Thanks for the correction, but I hope it was also clear from the context that I meant I wouldn't put my dog in with cargo. No one had mentioned yet that there might be the option of buying an adjoining seat and therefore overseeing and monitoring one's dog. This is helpful to know about, but obviously needs checking into --with reference to airlines, season, etc, etc. What's unfortunately also true is that in spite of tranquilizers, changes in altitude are still be upsetting to dogs. 

The idea that a dog loose in an airport might get shot is shocking. There are lots of issues and concerns about traveling with a dog, but that really tops them all.....and highlights how important it is to be well informed and extremely careful when traveling.




RVGRINGO said:


> You and the dog were both in the cabin, as opposed to the cargo hold. The ability to fly with a pet depends upon the airline and the season, as well as the aircraft having a pressurized cargo hold. Be sure that your carrier is very secure, as pets that escape at airports are shot, due to the danger to aircraft.


----------



## RVGRINGO (May 16, 2007)

The airports and airlines certainly don't want to 'advertise' what might happen if an animal escapes, but the truth is; the 'problem' must be eliminated immediately, as a safety measure. Sadly, a few do escape from their carriers and 'are never seen again'. Of course, the owners are told that 'they ran away', without realizing that airports are tightly fenced.


----------



## chicois8 (Aug 8, 2009)

I worked at SFO for 15 years, Air Safety Officers carry 12 guage shotguns in their trucks...Usually used to scare flocks of birds away from runways, I have seen some big Canadian geese on their BBQ's...
If a loose dog is not caught within a few minutes they are shot.........


----------



## KnLBurks (Jan 7, 2010)

I drove my dogs (55 and 70 lbs) down to Mexico City (from Dallas) in 2007 but am not sure I will be able to do so on the return due to our company policy regarding dangers in the area near the border. Does anyone know of a land transportation service? 
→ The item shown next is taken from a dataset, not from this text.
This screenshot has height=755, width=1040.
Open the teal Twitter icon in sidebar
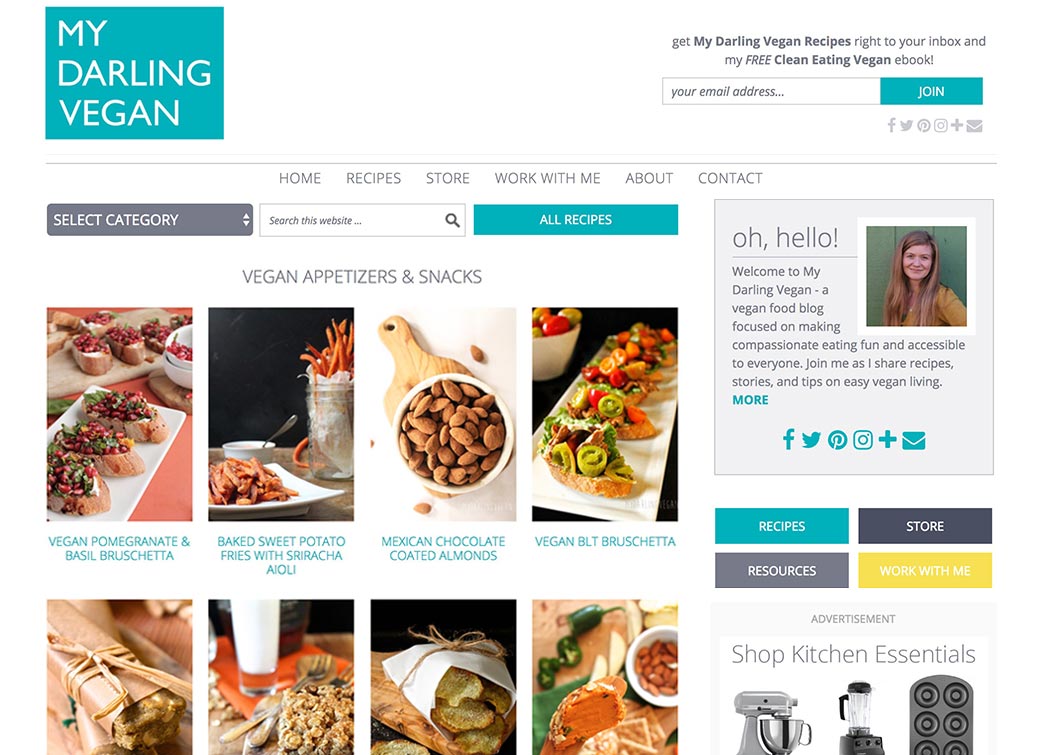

Flying is not really an option that I am considering.
For those of you who do drive, the drury hotels in the US have a pet policy that includes big dogs.


----------



## pappabee (Jun 22, 2010)

I know that there are buses that go straight through between Guadalajara and Austin but I have no idea if they will carry pets or what other cities they service.


----------



## maryellen1952 (Oct 5, 2009)

There are many hotels throughout the U.S. that accept pets. Some have weight restrictions for 50 lbs. +
Unfortunately most hotels require a substantial “deposit” for pets from $50 to $150 depending on the motel/hotel. Ad now many have a daily pet room charge so check the website for restrictions.
Motel6 is one of the few who does not require a deposit and accepts most pets at all their locations. Super8 also accepts them at many locations so check the specific websites location.
The West & East Coast are much more pet friendly than the South. Texas is not the most pet friendly state esp if you compare the West Coast.
If you do a web search for “pet&transport” you will find many companies however most are on the West Coast.
You might consider traveling through Tijuana to California where you will have more options.
The West Coast Mexican borders have not experienced the violence as along the Texas borders. The Texas border area has ALWAYS been a hotbed of drug activity which is why few Americans move there.
I have lived in TJ for several months and feel just as safe as any big city including Dallas, Houston, L.A., San Francisco. Despite the U.S. news media, Americans continue to move across the border due to the U.S. economy.



KnLBurks said:


> I drove my dogs (55 and 70 lbs) down to Mexico City (from Dallas) in 2007 but am not sure I will be able to do so on the return due to our company policy regarding dangers in the area near the border. Does anyone know of a land transportation service?
> 
> 
> 
> ...


----------



## lasmsp2mx (Jun 18, 2010)

*Pets in adjoining seats on a plane*



kathleentitus said:


> Thanks for the correction, but I hope it was also clear from the context that I meant I wouldn't put my dog in with cargo. No one had mentioned yet that there might be the option of buying an adjoining seat and therefore overseeing and monitoring one's dog. This is helpful to know about, but obviously needs checking into --with reference to airlines, season, etc, etc. What's unfortunately also true is that in spite of tranquilizers, changes in altitude are still be upsetting to dogs.
> 
> The idea that a dog loose in an airport might get shot is shocking. There are lots of issues and concerns about traveling with a dog, but that really tops them all.....and highlights how important it is to be well informed and extremely careful when traveling.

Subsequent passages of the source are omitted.